Temperature is equal to the fourth root of energy density divided by Stefan’s Constant (aka the radiation constant).
e = T^4 a
a = 4σ/c
e = T^4 4σ/c
T^4 = e/(4σ/c)
T = 4^√(e/(4σ/c))
T = 4^√(e/a)
https://principia-scientific.com/another-botched-experiment-the-tricks-of-pseudoscience/#comment-75414
The concept of energy density creating a radiation pressure is most certainly not a physical principle in the kooky world which sockmonger Professor BalloonKnot has constructed, in which he claims that energy can flow willy-nilly without regard to the energy density gradient, that energy flow “has nothing to do with work” (his words) and hence that work can be done without energy having to flow… that’s the only way he can get his kooky hobby theory to seem to make even a semblance of sense.

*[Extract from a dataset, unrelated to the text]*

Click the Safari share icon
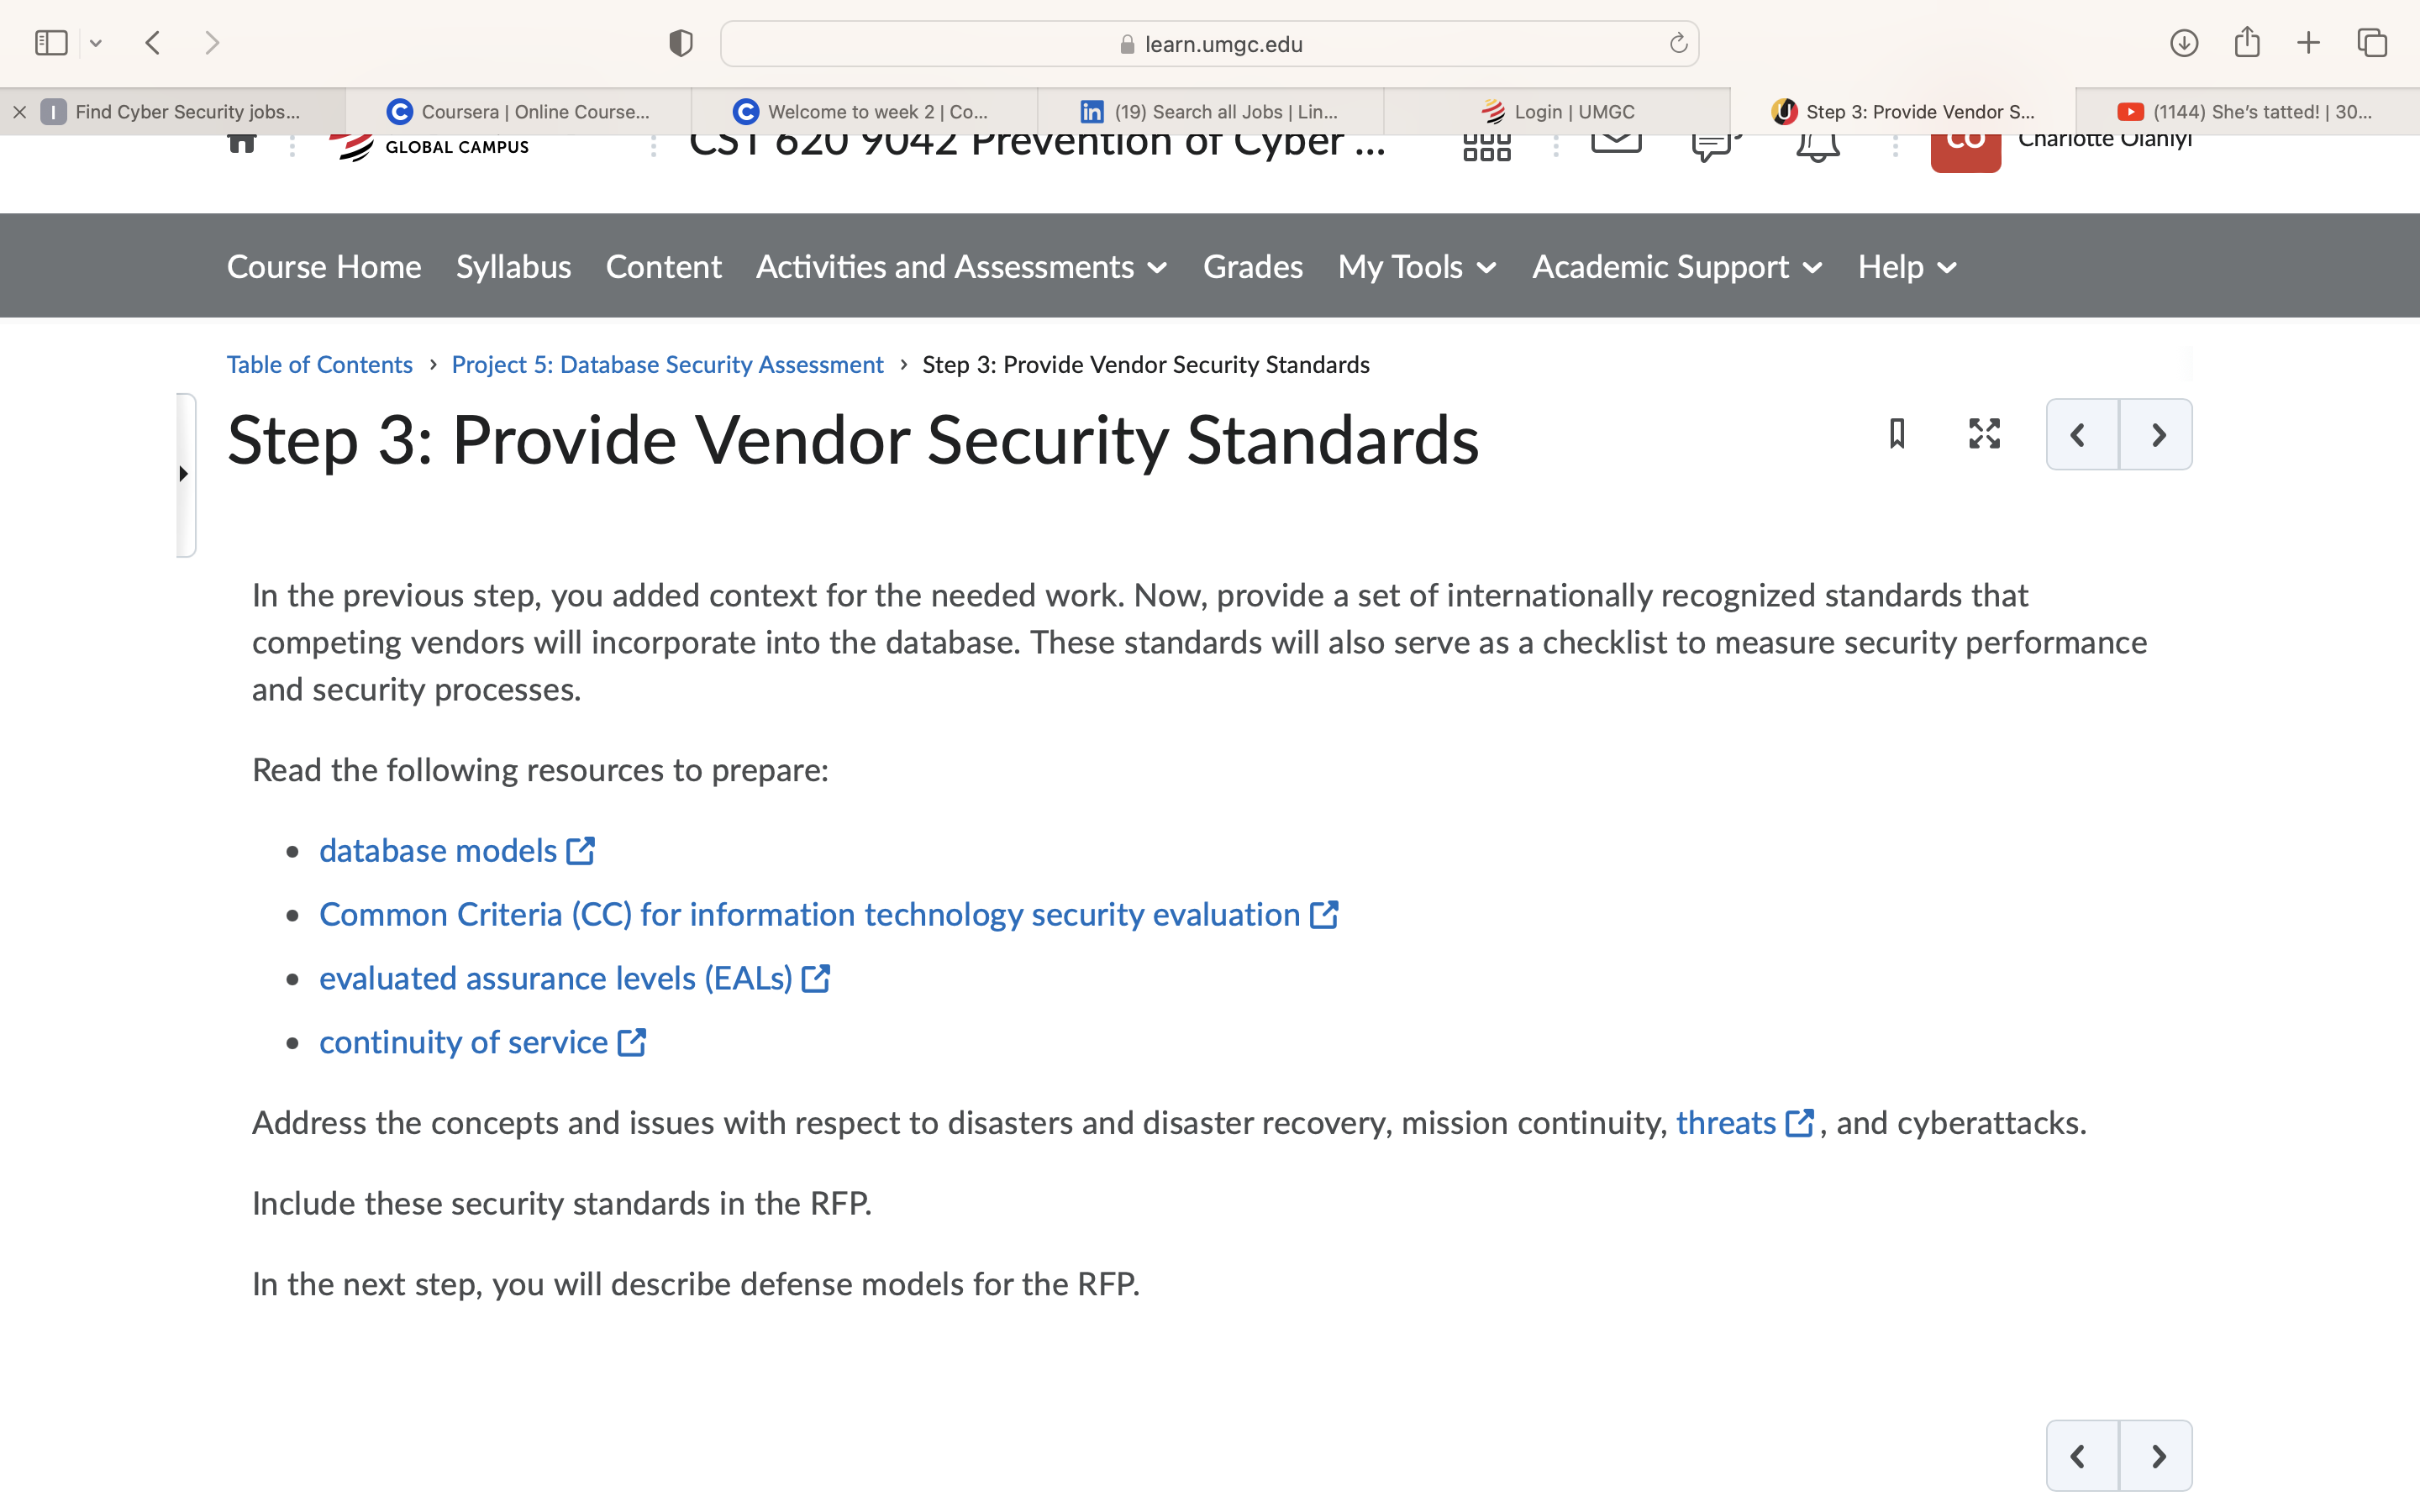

But in the real world, any sane person can see that pressure and energy density have the same units because they are both a pressure. Likewise, energy density gradient and pressure gradient both have the same units because they are both a pressure gradient.
Every action requires an impetus. For an example, water can only flow if there is a pressure gradient forcing it to flow. Likewise, energy can only flow if there is a pressure gradient (energy density gradient… same units as pressure gradient) forcing it to flow.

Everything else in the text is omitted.